Respect the Locals: How to Protect Sea Turtles This Nesting Season

February 26, 2021

As daily life returns a little bit more back to normal, here’s how we can continue to help sea turtles in The Palm Beaches.

It’s hard to believe it’s been almost a year since COVID-19 became a daily reality for humans, but for sea turtles that nest in The Palm Beaches, March 2020 was the start of one of the most productive nesting seasons on record. Despite the pandemic, natural life carried on, especially on Juno Beach.
During the 2020 season, Loggerhead Marinelife Center (LMC) documented 16,935 sea turtle nests on its 9.5-mile stretch of beach, making it the third-highest nesting season in the books. While beach closures threw a wrench in plans for visitors and locals, it certainly boded well for nesting mothers. According to LMC's data, loggerhead nesting success on Juno Beach was 60 percent when they first arrived in April during beach closures. Whereas when beaches reopened, nesting success dropped to 48 percent. There was a smaller proportion of false crawls during closures, which is when nesting mothers crawl onto the beach and return to the water without laying eggs.

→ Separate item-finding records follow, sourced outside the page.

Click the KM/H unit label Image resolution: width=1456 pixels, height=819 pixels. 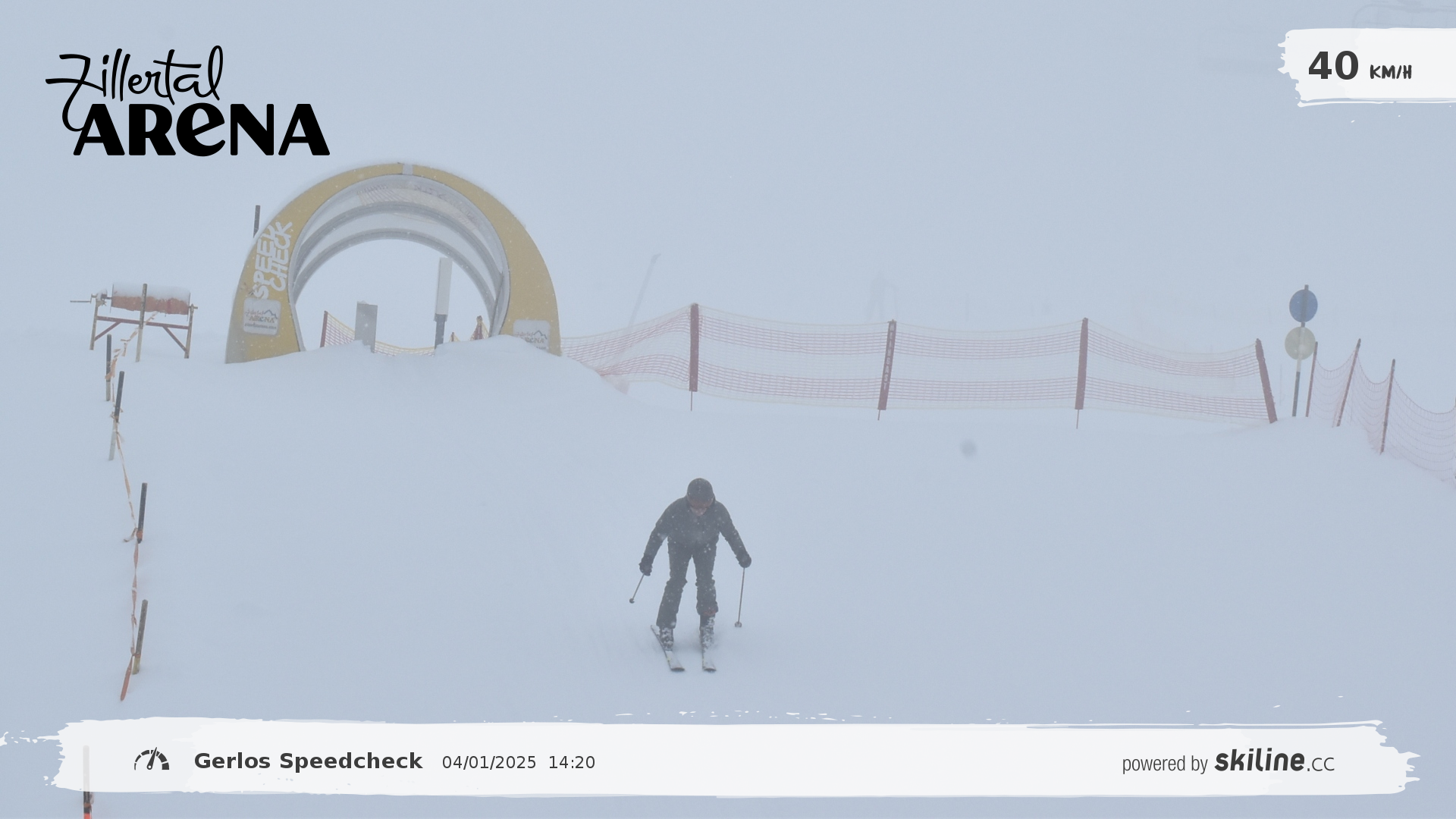1390,72
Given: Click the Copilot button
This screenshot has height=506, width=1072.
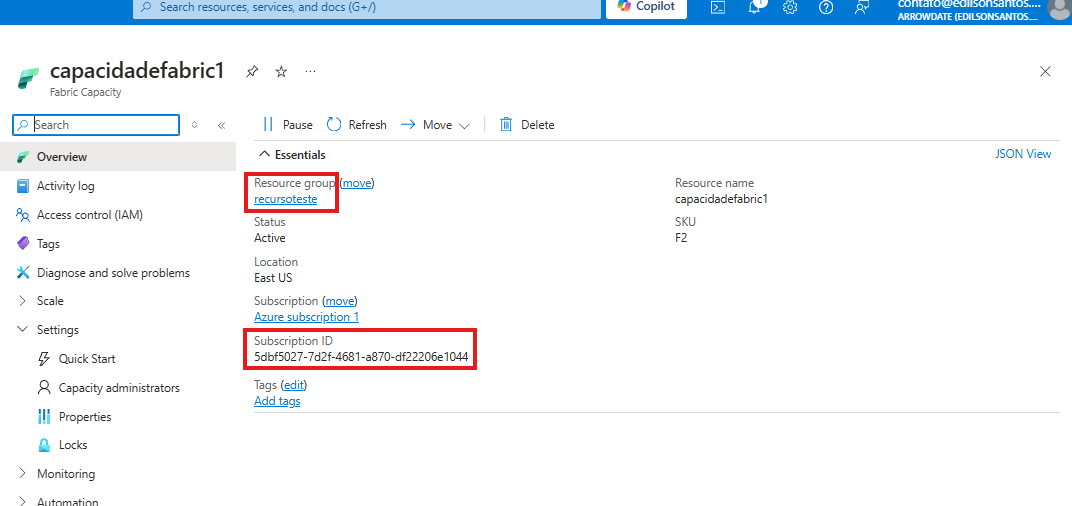Looking at the screenshot, I should pyautogui.click(x=645, y=7).
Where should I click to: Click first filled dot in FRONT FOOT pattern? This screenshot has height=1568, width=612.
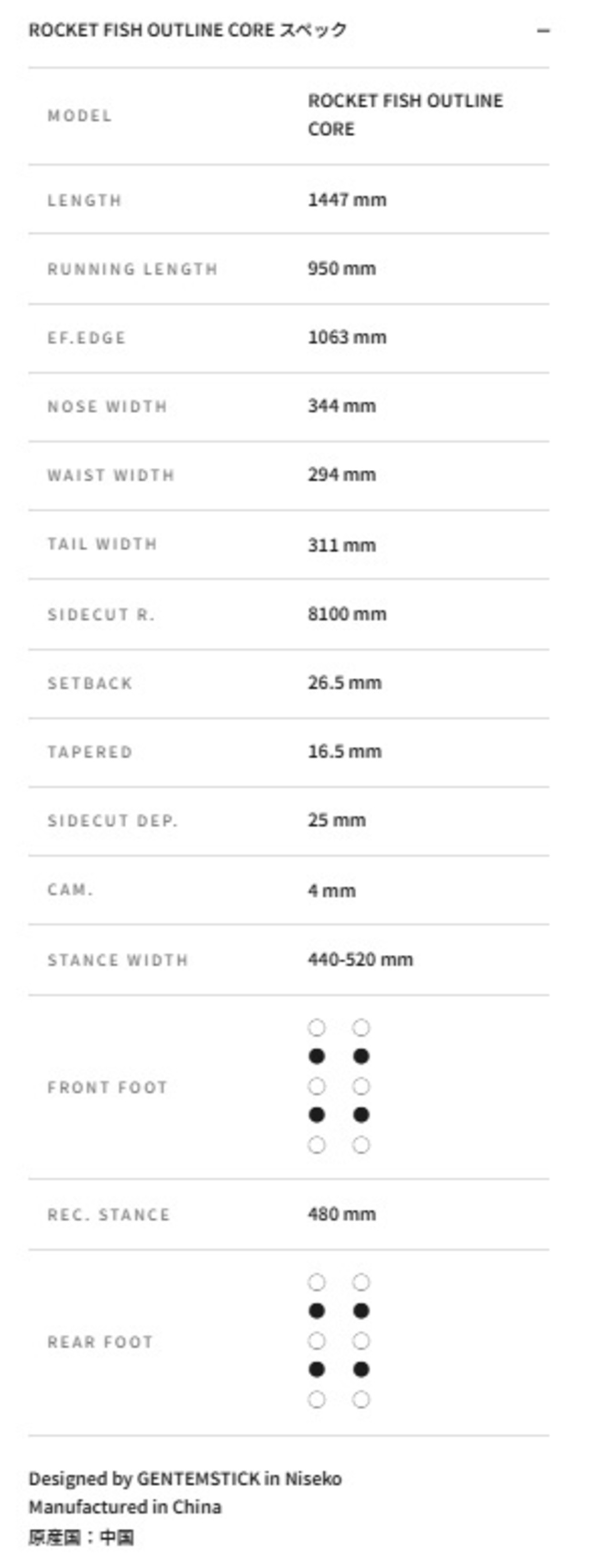(x=317, y=1056)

A nesting leatherback sea turtle
A nesting leatherback; photo courtesy Loggerhead Marinelife Center

It’s estimated that 800,000 hatchlings were produced from last year’s nesting season alone. While we celebrate this statistic, we must take into consideration the stark reality that very few make it to adulthood with the threats they experience, including predators, fisheries bycatch, ingesting plastics, illegal harvesting, entanglement in marine debris and more. The thought of losing this species could be a devastating blow not only to oceans but to our health as well. Commonly said at LMC, “Sea turtles tell us the health of the ocean, which in turn tells us the health of our planet.” These indicator species serve as our global ambassadors for ocean conservation.
As we return to one of nature’s greatest symphonies this nesting season, we ask you to respect the locals – the leatherback, loggerhead and green sea turtles that nest along The Palm Beaches. From March 1 to Oct. 31, these longtime locals will make a reappearance on one of the world’s most densely nested beaches right in our backyard. In welcoming the season, LMC researchers remind beachgoers to use best practices to ensure nesting mothers have optimal conditions to lay their eggs.
Note: Any interaction with sea turtles requires a permit from state authorities.

Sea turtle hatchling
An emerging hatchling; photo courtesy Loggerhead Marinelife Center

Sea Turtle Do's

  • Keep your distance: Never approach or touch a nesting sea turtle. Keep your distance, always stay out of the line of sight, remain quiet and keep all lights off (including flash photography & cell phones). Touching, prodding or shining lights may cause her to not lay eggs or disturb her and affect how well she covers and camouflages the nest.
  • Let hatchlings emerge: If you see hatchlings on the beach, allow them to crawl to the ocean on their own. Do not remove or dig hatchlings out of a nest. Removing sand above the nest will make it more difficult for the hatchlings to emerge.
  • Turn off lights: Keep lights at your house off while not in use and close your blinds at night to avoid adding to the overall sky glow. Sea turtles crawl towards the brightest horizon, and artificial lighting can cause them to disorient.
  • Fill in your holes: Fill in all holes and knock over sandcastles so that nesting turtles and hatchlings do not fall into them and are not hindered as they crawl on the beach.
A marked sea turtle nesting site
Marked sea turtle nesting site; photo courtesy Loggerhead Marinelife Center

Sea Turtle Don'ts

  • Leave it behind: Remove obstacles such as beach chairs, tables, water sport equipment and umbrellas before dark. A turtle nests every three to four feet. Therefore, there are high chances of puncturing sea turtle nests or eggs when umbrellas are staked into the ground.
  • Dig holes: Avoid digging holes or using shovels to not interfere with incubating sea turtle nests.
  • Be a litterbug: Do not leave any trash behind. Trash can hinder nesting and hatchling turtles from crawling to and from the beach. Also, sea turtles may accidentally ingest trash left behind.
  • Release balloons: Don’t release balloons. They travel far distances and can be eaten by sea turtles and other marine organisms.
  • Host bonfires: Bonfires may be accidentally situated on a nesting site. Also, hatchlings can often be lured or disoriented by light emitted by fires.

Protocol During Inclement Weather

During periods of heavier wind or wave action on Florida’s coastline, sea turtle eggs may become exposed. LMC advises beachgoers to leave exposed eggs and nests untouched; disoriented hatchlings should be brought to the Center’s 24-hour hatchling rescue cooler, which is located at the entrance of the center. Threatened and endangered hatchlings should be transported with extreme care, in a bucket with damp sand and no water, to prevent accidental drowning.